THE DATA Start Marker

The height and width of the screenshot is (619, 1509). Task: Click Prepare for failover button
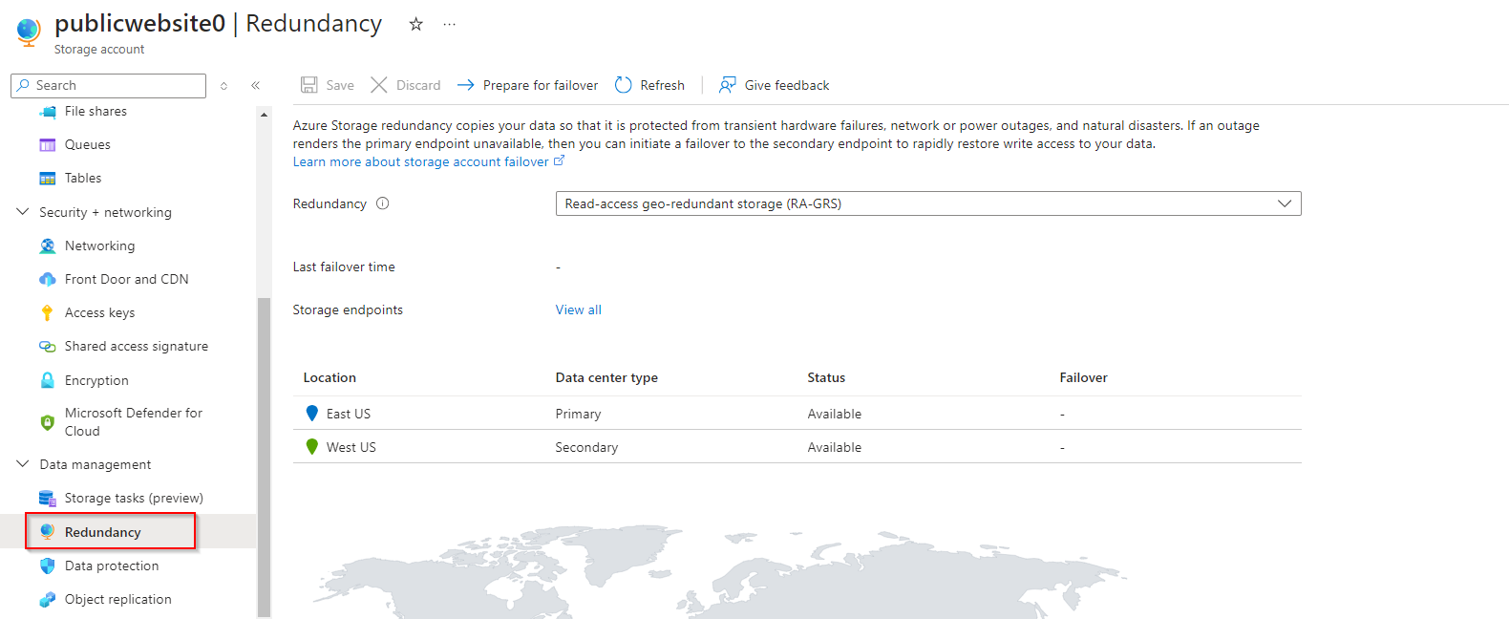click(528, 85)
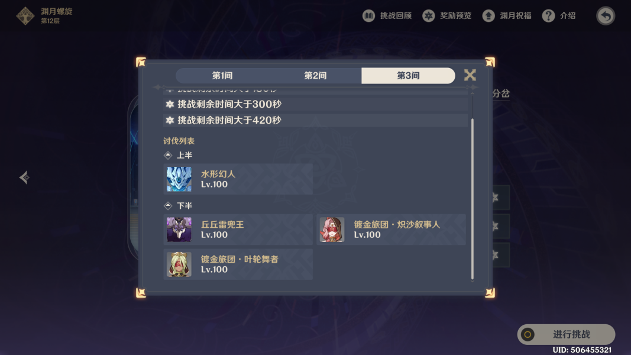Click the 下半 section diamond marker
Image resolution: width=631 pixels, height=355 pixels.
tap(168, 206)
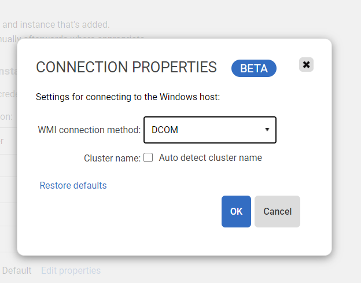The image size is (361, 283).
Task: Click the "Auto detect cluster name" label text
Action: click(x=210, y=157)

THE DATA End Marker

- _PROBLEM STATEMENT_:
Except for the pictures, write the data out exactly.

- _EXERCISE ANSWER_:
The height and width of the screenshot is (619, 1509). Task: Click Prepare for failover button
click(528, 85)
Click the 下半 section diamond marker
Image resolution: width=631 pixels, height=355 pixels.
tap(168, 206)
The image size is (361, 283).
Task: Click the "Auto detect cluster name" label text
Action: click(x=210, y=157)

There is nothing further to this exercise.